Fallece Martín de Riquer, decano de los académicos

17-09-2013

Martín de Riquer

Martín de Riquer. Fototeca de EFE.

La Real Academia Española sigue de luto. Apenas veinticuatro horas después de la muerte de Eduardo García de Enterría, hoy ha fallecido en Barcelona el filólogo Martín de Riquer.

El director de la corporación, José Manuel Blecua —que fue discípulo de Martín de Riquer en Barcelona— ha expresado las condolencias a su familia, en nombre de la institución.

La bandera ondeará a media asta en su memoria y el próximo pleno se suspenderá en señal de duelo, tal como marca la tradición.

El profesor Martín de Riquer (Barcelona, 3 de mayo de 1914-17 de septiembre de 2013) era el más antiguo de los miembros de número de la Real Academia Española.

Fue elegido académico (silla H), el 17 de diciembre de 1964 e ingresó en la corporación el 16 de mayo de 1965 con el discurso titulado Vida caballeresca en la España del siglo XVLe respondió, en nombre de la institución, Dámaso Alonso.

Doctor en Filología Románica, Martín de Riquer, conde de Casa Dávalos, fue  catedrático de Literaturas Románicas de la Universidad de Barcelona, doctor honoris causa por las universidades de La Sapienza (Roma) y de Lieja (Bélgica), correspondiente de la Real Academia de la Historia, de la Real Academia Sevillana de Buenas Letras, de la Real Academia Gallega, del Centro de Cultura Valenciana y miembro de una veintena de asociaciones internacionales.

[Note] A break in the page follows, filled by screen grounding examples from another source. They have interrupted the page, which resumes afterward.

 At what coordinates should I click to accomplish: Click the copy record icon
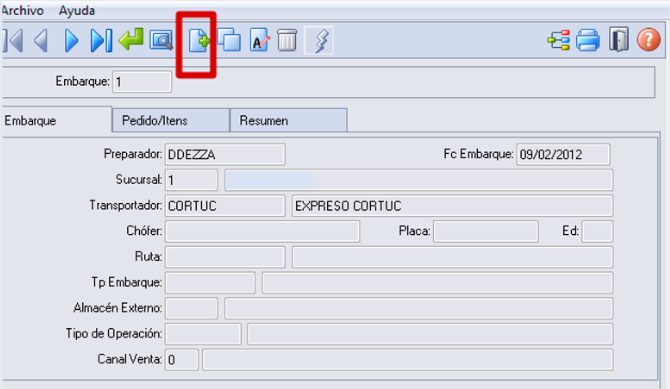point(229,40)
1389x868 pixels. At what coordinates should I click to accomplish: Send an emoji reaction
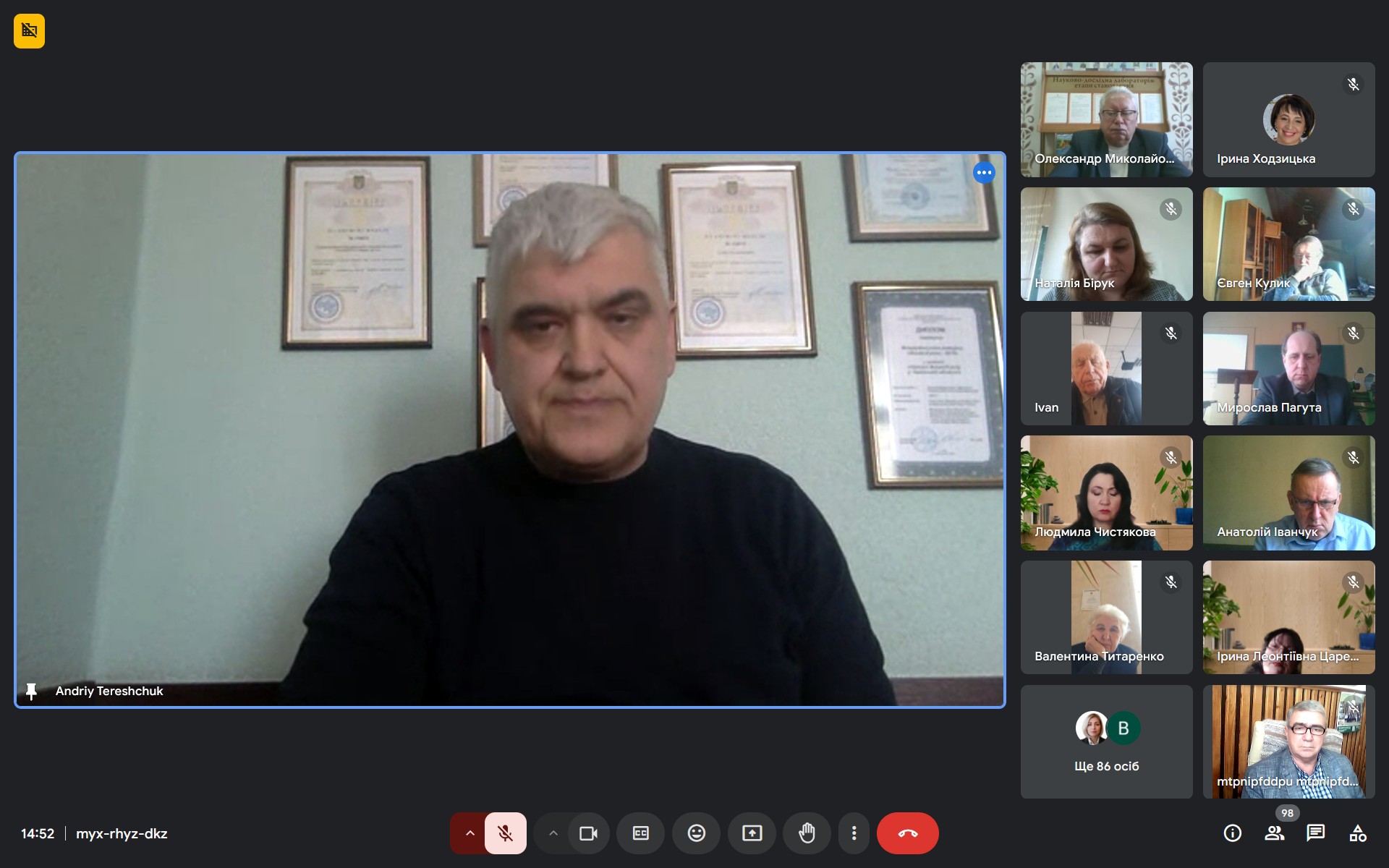[x=696, y=833]

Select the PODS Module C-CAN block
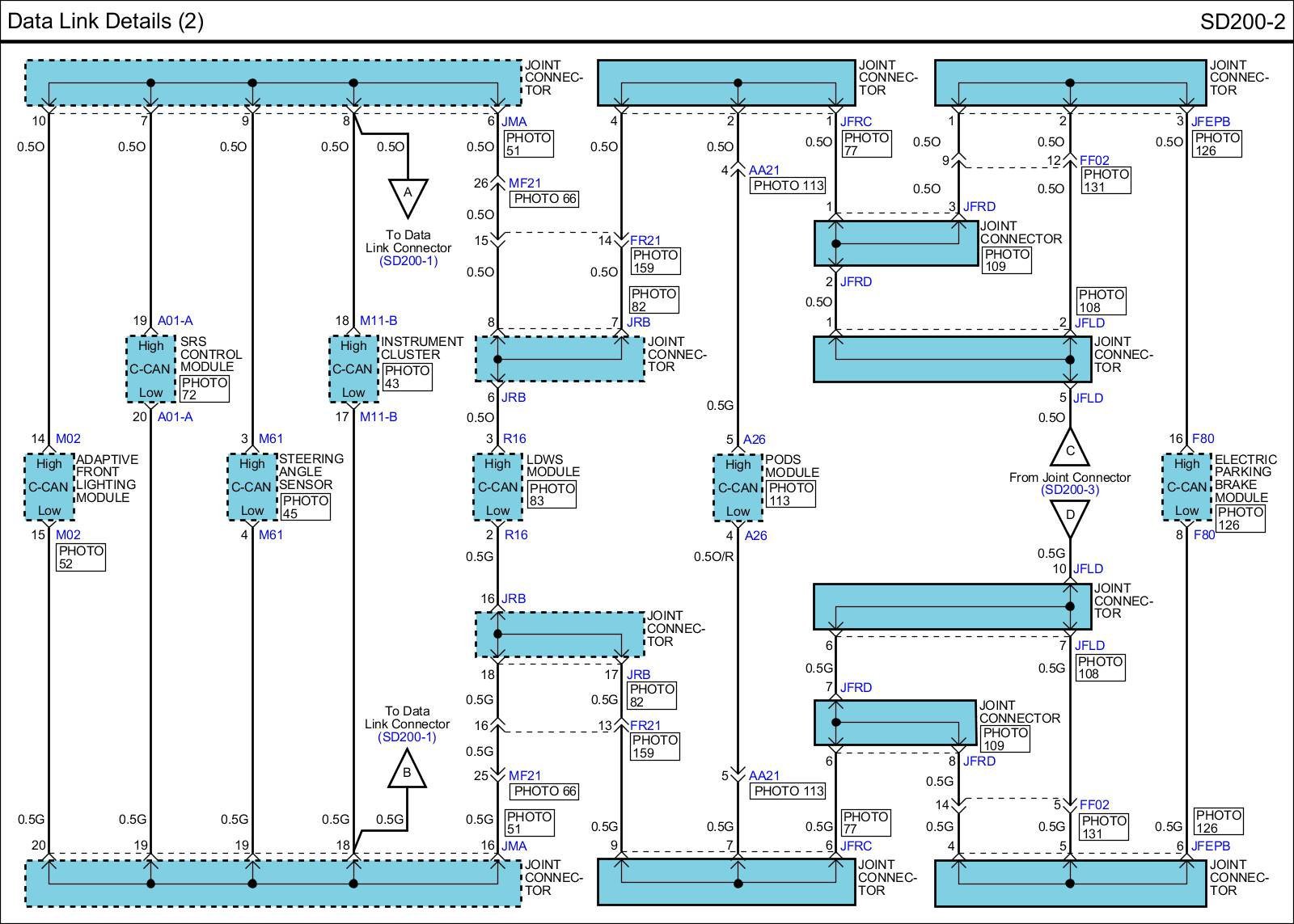coord(738,488)
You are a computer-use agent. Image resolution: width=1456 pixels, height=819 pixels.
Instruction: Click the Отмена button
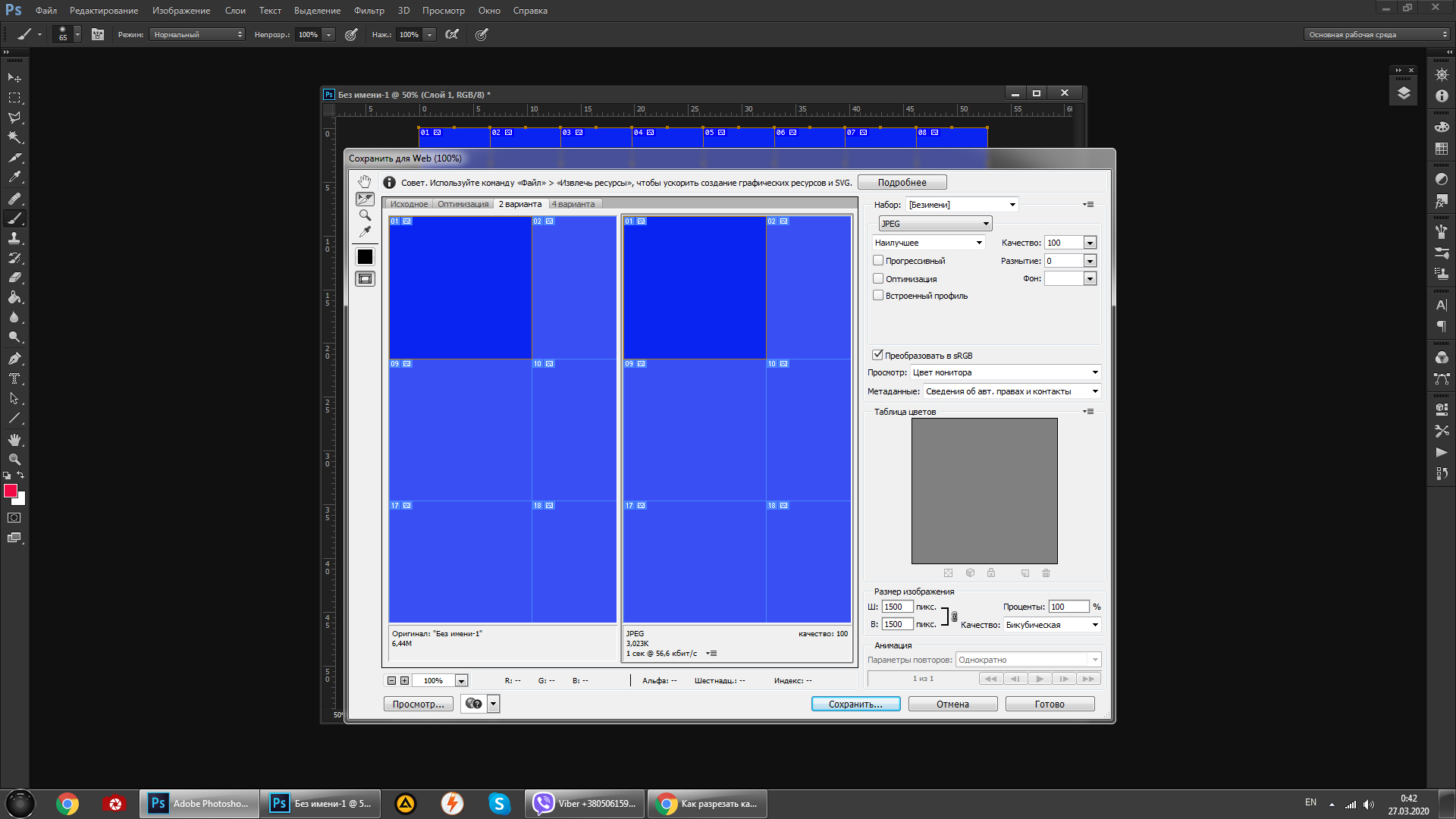952,704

Presidió la Real Academia de Buenas Letras de Barcelona (1963-1996).

Entre sus trabajos destacan, además de los dedicados a Cervantes y al QuijoteLos trovadores (1975), Historia de la Literatura Universal (1957-1959), Historia de la Literatura Catalana (1964-1966), Estudios sobre el Amadís de Gaula (1987) y Reportajes de la Historia escrito en colaboración con su hijo Borja de Riquer (2010).

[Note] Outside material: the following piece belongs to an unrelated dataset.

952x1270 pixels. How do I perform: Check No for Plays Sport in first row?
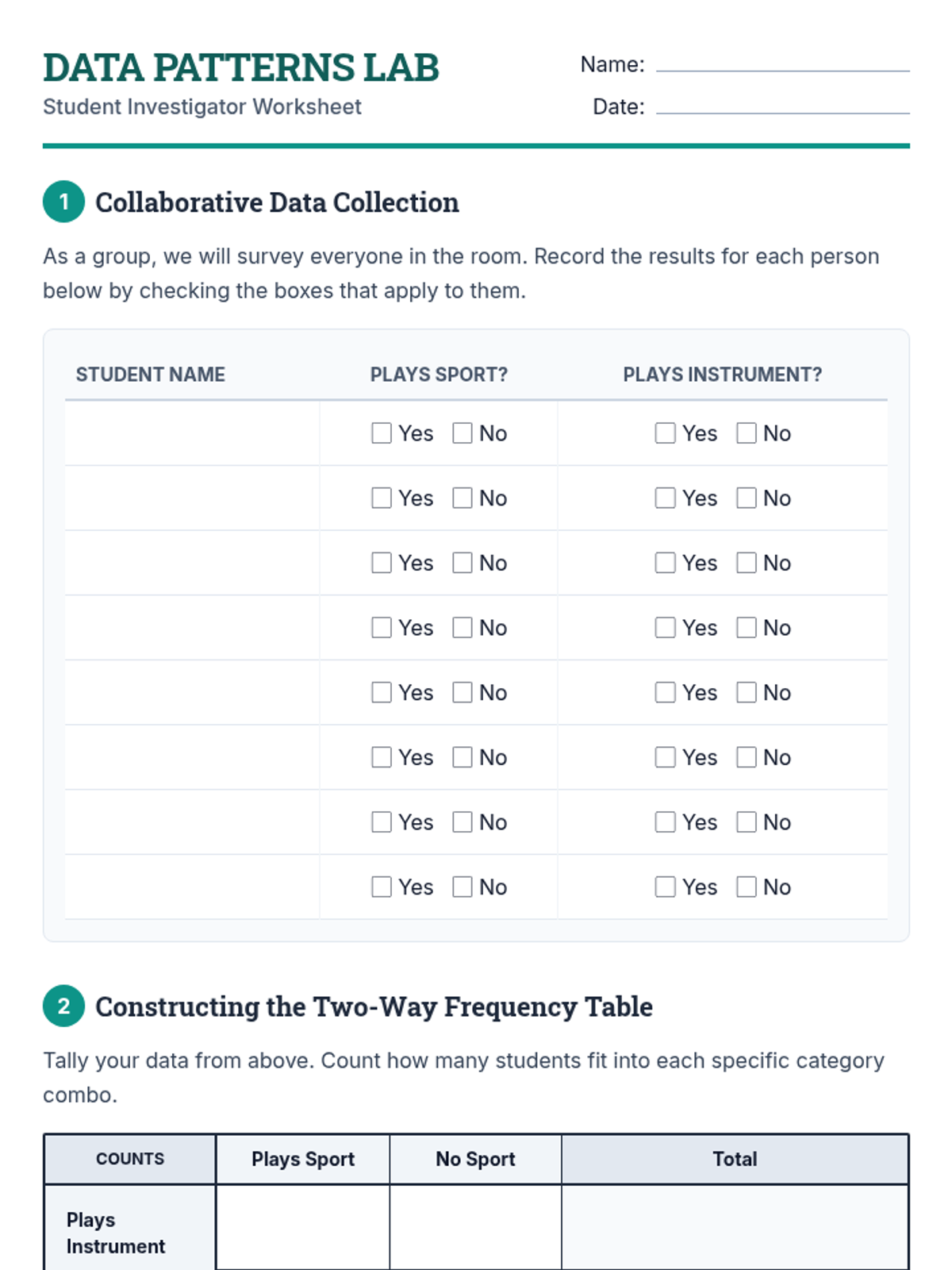coord(463,433)
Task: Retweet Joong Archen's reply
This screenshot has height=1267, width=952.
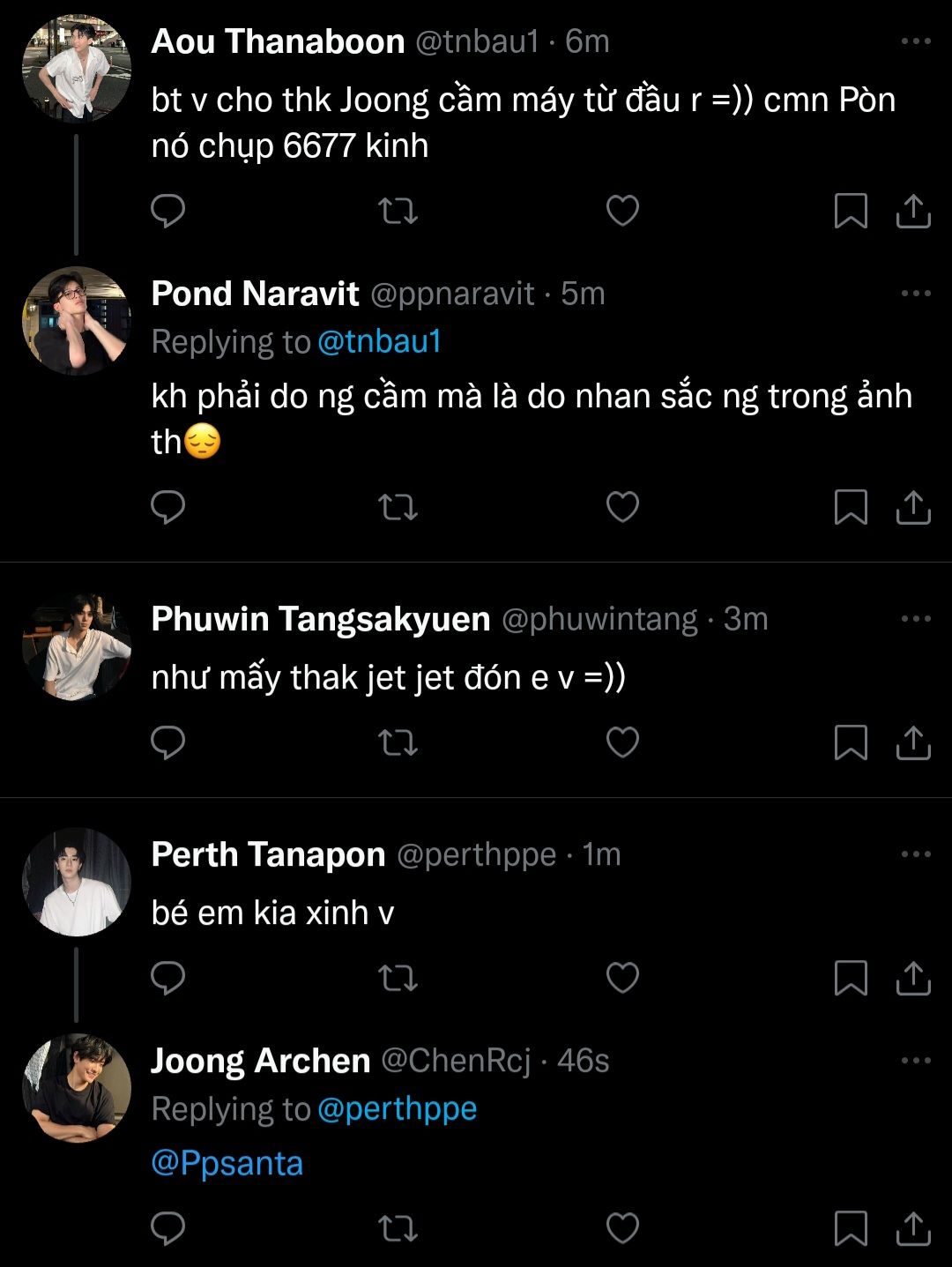Action: [397, 1227]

Senador por designación Real en las Cortes Constituyentes (1977-1979), Martín de Riquer había recibido, entre otras distinciones, el Premio March (1962), el Premio Ramón Llull (1970), el Premio Nacional de Literatura Catalana a la investigación sobre literatura catalana (1985), el Premio Internacional Menéndez Pelayo (1990), el Premio Nacional de Ensayo por Aproximació al Tirant lo Blanc (1991), el Premio Príncipe de Asturias de Ciencias Sociales (1997), el Premio Nacional de las Letras Españolas (2000) y el Premio Bartolomé March (2003) por su ensayo Para leer a Cervantes.

En 2005 fue galardonado con la Medalla de Oro de la Sociedad General de Autores y Editores (SGAE).